== INPUT MATERIAL ==
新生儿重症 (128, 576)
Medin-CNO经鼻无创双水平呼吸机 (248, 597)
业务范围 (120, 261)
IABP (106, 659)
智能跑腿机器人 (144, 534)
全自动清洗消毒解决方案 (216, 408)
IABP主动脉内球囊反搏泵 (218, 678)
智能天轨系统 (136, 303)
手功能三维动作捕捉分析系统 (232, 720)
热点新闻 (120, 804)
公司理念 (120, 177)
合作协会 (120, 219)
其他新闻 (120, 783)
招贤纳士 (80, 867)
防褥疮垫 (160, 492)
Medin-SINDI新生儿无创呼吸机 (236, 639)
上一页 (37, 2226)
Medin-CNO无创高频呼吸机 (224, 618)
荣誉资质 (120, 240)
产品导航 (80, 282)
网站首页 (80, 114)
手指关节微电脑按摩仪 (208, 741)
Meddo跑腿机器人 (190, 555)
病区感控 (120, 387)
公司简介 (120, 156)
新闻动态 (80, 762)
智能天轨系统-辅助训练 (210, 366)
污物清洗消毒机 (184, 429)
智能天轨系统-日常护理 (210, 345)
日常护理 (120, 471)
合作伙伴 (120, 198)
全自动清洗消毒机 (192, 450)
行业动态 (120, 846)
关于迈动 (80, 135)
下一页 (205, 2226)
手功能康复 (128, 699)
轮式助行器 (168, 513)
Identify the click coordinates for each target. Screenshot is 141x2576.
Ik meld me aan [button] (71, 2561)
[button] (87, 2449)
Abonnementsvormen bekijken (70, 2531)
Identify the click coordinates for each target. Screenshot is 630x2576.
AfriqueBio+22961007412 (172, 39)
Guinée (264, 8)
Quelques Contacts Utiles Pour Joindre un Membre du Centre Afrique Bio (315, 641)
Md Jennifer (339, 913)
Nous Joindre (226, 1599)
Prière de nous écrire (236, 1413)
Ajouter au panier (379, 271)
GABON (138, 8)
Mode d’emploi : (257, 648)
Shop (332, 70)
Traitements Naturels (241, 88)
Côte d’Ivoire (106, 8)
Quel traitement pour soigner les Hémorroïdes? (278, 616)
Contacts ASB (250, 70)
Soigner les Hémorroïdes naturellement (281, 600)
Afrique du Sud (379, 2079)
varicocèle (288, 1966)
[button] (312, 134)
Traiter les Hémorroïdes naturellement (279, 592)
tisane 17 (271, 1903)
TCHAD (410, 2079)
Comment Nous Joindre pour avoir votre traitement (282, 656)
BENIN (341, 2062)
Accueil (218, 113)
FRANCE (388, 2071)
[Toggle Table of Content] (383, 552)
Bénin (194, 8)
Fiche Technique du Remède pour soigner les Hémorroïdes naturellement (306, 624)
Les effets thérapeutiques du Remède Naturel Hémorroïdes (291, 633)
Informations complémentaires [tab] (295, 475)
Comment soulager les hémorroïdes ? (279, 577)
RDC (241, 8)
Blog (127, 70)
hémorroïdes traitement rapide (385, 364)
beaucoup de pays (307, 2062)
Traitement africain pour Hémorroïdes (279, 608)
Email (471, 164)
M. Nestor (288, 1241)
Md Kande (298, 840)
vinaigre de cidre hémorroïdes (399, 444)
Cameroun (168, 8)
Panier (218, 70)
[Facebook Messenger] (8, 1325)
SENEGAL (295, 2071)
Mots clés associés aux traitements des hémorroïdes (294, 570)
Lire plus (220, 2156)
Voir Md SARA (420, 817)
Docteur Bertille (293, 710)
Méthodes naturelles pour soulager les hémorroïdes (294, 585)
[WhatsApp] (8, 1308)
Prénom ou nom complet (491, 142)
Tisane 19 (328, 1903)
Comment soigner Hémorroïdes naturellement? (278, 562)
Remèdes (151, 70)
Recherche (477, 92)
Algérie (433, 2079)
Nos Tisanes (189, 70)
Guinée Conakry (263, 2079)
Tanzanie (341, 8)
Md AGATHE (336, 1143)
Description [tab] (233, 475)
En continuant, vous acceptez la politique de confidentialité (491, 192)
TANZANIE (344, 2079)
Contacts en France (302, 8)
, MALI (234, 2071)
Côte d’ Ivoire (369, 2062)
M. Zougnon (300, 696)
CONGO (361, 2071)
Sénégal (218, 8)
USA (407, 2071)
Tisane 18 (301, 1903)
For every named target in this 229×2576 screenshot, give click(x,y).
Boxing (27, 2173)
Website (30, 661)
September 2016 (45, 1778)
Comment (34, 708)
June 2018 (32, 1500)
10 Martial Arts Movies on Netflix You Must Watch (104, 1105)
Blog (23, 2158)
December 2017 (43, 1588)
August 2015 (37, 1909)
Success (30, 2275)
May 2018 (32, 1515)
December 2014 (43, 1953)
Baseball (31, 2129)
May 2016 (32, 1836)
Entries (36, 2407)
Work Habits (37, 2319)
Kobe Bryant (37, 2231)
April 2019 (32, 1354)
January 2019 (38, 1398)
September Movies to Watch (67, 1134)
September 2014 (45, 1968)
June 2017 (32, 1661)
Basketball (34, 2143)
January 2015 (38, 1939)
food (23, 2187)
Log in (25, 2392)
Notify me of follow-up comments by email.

== WHAT NEEDS TO BE DONE ==
All of the data needs to be repeated exactly.

== FINISHED EXERCISE ==
新生儿重症 (128, 576)
Medin-CNO经鼻无创双水平呼吸机 (248, 597)
业务范围 (120, 261)
IABP (106, 659)
智能跑腿机器人 (144, 534)
全自动清洗消毒解决方案 (216, 408)
IABP主动脉内球囊反搏泵 (218, 678)
智能天轨系统 (136, 303)
手功能三维动作捕捉分析系统 (232, 720)
热点新闻 (120, 804)
公司理念 (120, 177)
合作协会 (120, 219)
其他新闻 (120, 783)
招贤纳士 (80, 867)
防褥疮垫 (160, 492)
Medin-SINDI新生儿无创呼吸机 (236, 639)
上一页 (37, 2226)
Medin-CNO无创高频呼吸机 (224, 618)
荣誉资质 (120, 240)
产品导航 (80, 282)
网站首页 (80, 114)
手指关节微电脑按摩仪 (208, 741)
Meddo跑腿机器人 (190, 555)
病区感控 (120, 387)
公司简介 (120, 156)
新闻动态 (80, 762)
智能天轨系统-辅助训练 (210, 366)
污物清洗消毒机 (184, 429)
智能天轨系统-日常护理 (210, 345)
日常护理 (120, 471)
合作伙伴 (120, 198)
全自动清洗消毒机 (192, 450)
行业动态 (120, 846)
关于迈动 (80, 135)
下一页 (205, 2226)
手功能康复 (128, 699)
轮式助行器 (168, 513)
Identify the click coordinates for each target. Screenshot is 141x2576.
Ik meld me aan [button] (71, 2561)
[button] (87, 2449)
Abonnementsvormen bekijken (70, 2531)
Identify the click coordinates for each target. Screenshot is 630x2576.
AfriqueBio+22961007412 (172, 39)
Guinée (264, 8)
Quelques Contacts Utiles Pour Joindre un Membre du Centre Afrique Bio (315, 641)
Md Jennifer (339, 913)
Nous Joindre (226, 1599)
Prière de nous écrire (236, 1413)
Ajouter au panier (379, 271)
GABON (138, 8)
Mode d’emploi : (257, 648)
Shop (332, 70)
Traitements Naturels (241, 88)
Côte d’Ivoire (106, 8)
Quel traitement pour soigner les Hémorroïdes? (278, 616)
Contacts ASB (250, 70)
Soigner les Hémorroïdes naturellement (281, 600)
Afrique du Sud (379, 2079)
varicocèle (288, 1966)
[button] (312, 134)
Traiter les Hémorroïdes naturellement (279, 592)
tisane 17 (271, 1903)
TCHAD (410, 2079)
Comment Nous Joindre pour avoir votre traitement (282, 656)
BENIN (341, 2062)
Accueil (218, 113)
FRANCE (388, 2071)
[Toggle Table of Content] (383, 552)
Bénin (194, 8)
Fiche Technique du Remède pour soigner les Hémorroïdes naturellement (306, 624)
Les effets thérapeutiques du Remède Naturel Hémorroïdes (291, 633)
Informations complémentaires [tab] (295, 475)
Comment soulager les hémorroïdes ? (279, 577)
RDC (241, 8)
Blog (127, 70)
hémorroïdes traitement rapide (385, 364)
beaucoup de pays (307, 2062)
Traitement africain pour Hémorroïdes (279, 608)
Email (471, 164)
M. Nestor (288, 1241)
Md Kande (298, 840)
vinaigre de cidre hémorroïdes (399, 444)
Cameroun (168, 8)
Panier (218, 70)
[Facebook Messenger] (8, 1325)
SENEGAL (295, 2071)
Mots clés associés aux traitements des hémorroïdes (294, 570)
Lire plus (220, 2156)
Voir Md SARA (420, 817)
Docteur Bertille (293, 710)
Méthodes naturelles pour soulager les hémorroïdes (294, 585)
[WhatsApp] (8, 1308)
Prénom ou nom complet (491, 142)
Tisane 19 (328, 1903)
Comment soigner Hémorroïdes naturellement? (278, 562)
Remèdes (151, 70)
Recherche (477, 92)
Algérie (433, 2079)
Nos Tisanes (189, 70)
Guinée Conakry (263, 2079)
Tanzanie (341, 8)
Md AGATHE (336, 1143)
Description [tab] (233, 475)
En continuant, vous acceptez la politique de confidentialité (491, 192)
TANZANIE (344, 2079)
Contacts en France (302, 8)
, MALI (234, 2071)
Côte d’ Ivoire (369, 2062)
M. Zougnon (300, 696)
CONGO (361, 2071)
Sénégal (218, 8)
USA (407, 2071)
Tisane 18 (301, 1903)
For every named target in this 229×2576 screenshot, give click(x,y).
Boxing (27, 2173)
Website (30, 661)
September 2016 (45, 1778)
Comment (34, 708)
June 2018 (32, 1500)
10 Martial Arts Movies on Netflix You Must Watch (104, 1105)
Blog (23, 2158)
December 2017 (43, 1588)
August 2015 (37, 1909)
Success (30, 2275)
May 2018 (32, 1515)
December 2014 (43, 1953)
Baseball (31, 2129)
May 2016 (32, 1836)
Entries (36, 2407)
Work Habits (37, 2319)
Kobe Bryant (37, 2231)
April 2019 (32, 1354)
January 2019 (38, 1398)
September Movies to Watch (67, 1134)
September 2014 (45, 1968)
June 2017 (32, 1661)
Basketball (34, 2143)
January 2015 (38, 1939)
food (23, 2187)
Log in (25, 2392)
Notify me of follow-up comments by email.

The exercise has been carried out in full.